**EXERCISE PROMPT:**
Please pick out every line of the entries below that contains the word "arrow", copying each one. Case counts.

**EXTRACTED RECORDS:**

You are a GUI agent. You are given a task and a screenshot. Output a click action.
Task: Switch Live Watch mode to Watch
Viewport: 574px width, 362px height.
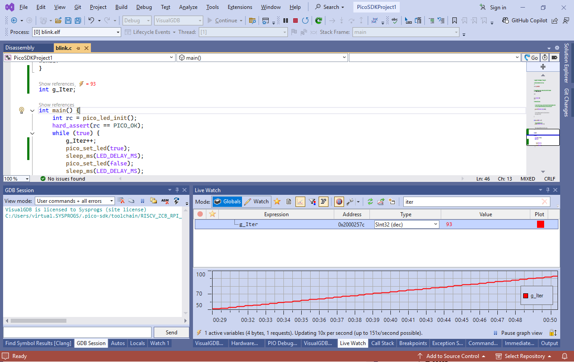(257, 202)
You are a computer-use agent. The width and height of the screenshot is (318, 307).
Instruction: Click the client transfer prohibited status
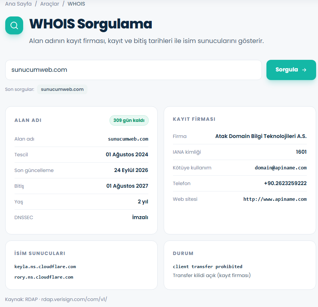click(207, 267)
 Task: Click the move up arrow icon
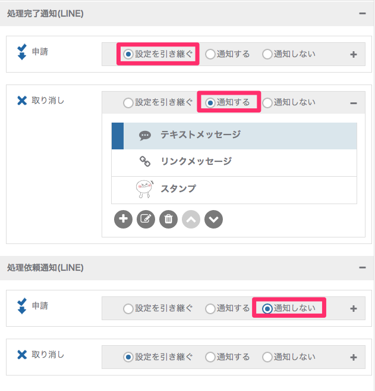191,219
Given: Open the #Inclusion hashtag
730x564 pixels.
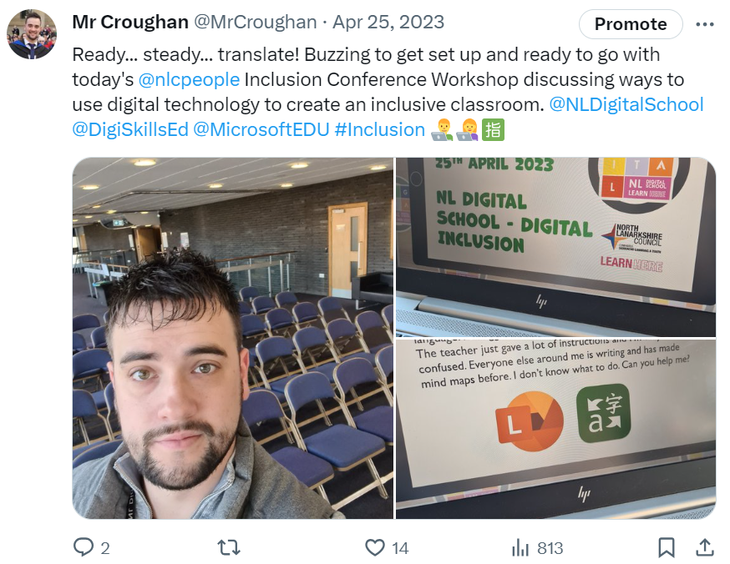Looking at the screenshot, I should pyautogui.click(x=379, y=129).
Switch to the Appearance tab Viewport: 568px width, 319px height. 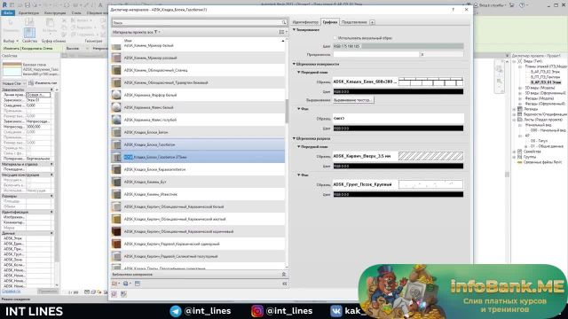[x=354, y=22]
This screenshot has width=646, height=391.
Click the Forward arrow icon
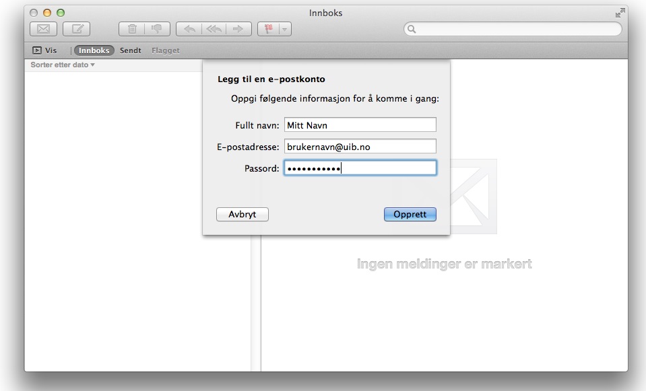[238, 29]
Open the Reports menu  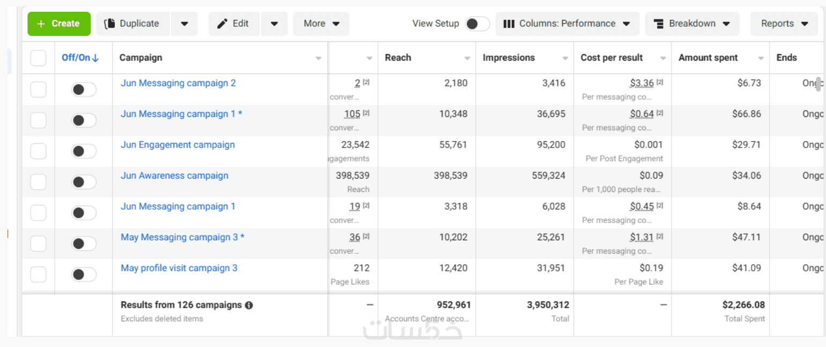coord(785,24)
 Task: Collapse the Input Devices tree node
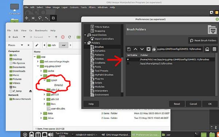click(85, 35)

---

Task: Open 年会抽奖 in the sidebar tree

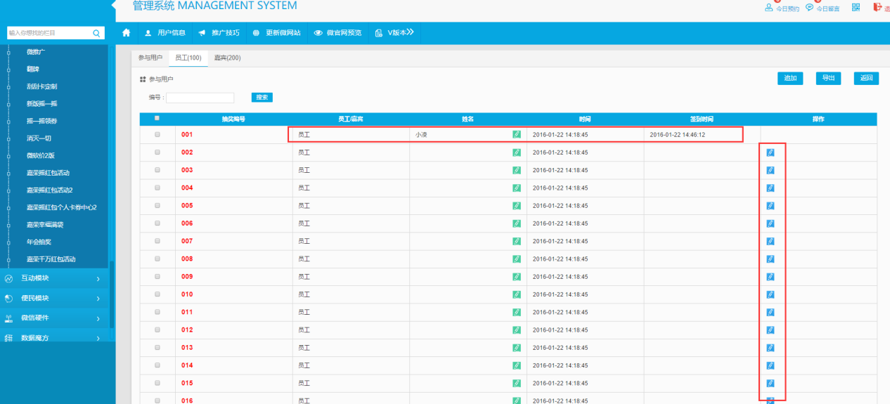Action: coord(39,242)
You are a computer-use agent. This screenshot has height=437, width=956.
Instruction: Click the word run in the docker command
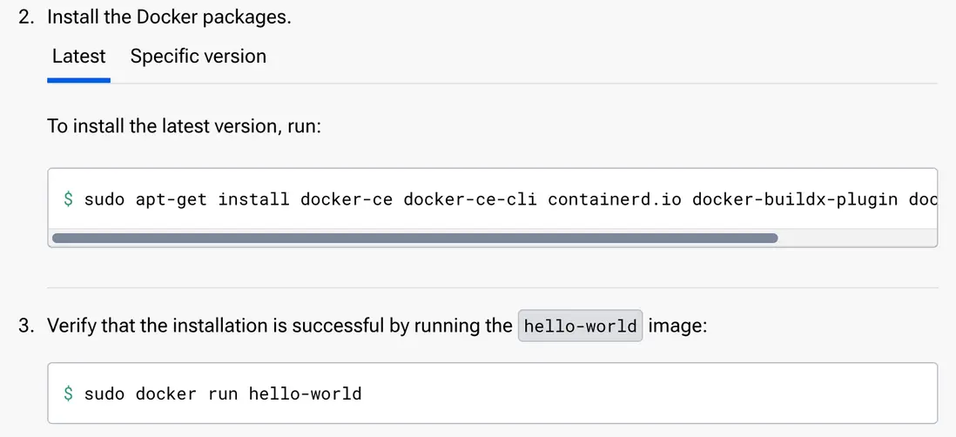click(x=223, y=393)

**WRITTEN RESPONSE:**
 Task: Click the move up arrow icon
Click the Forward arrow icon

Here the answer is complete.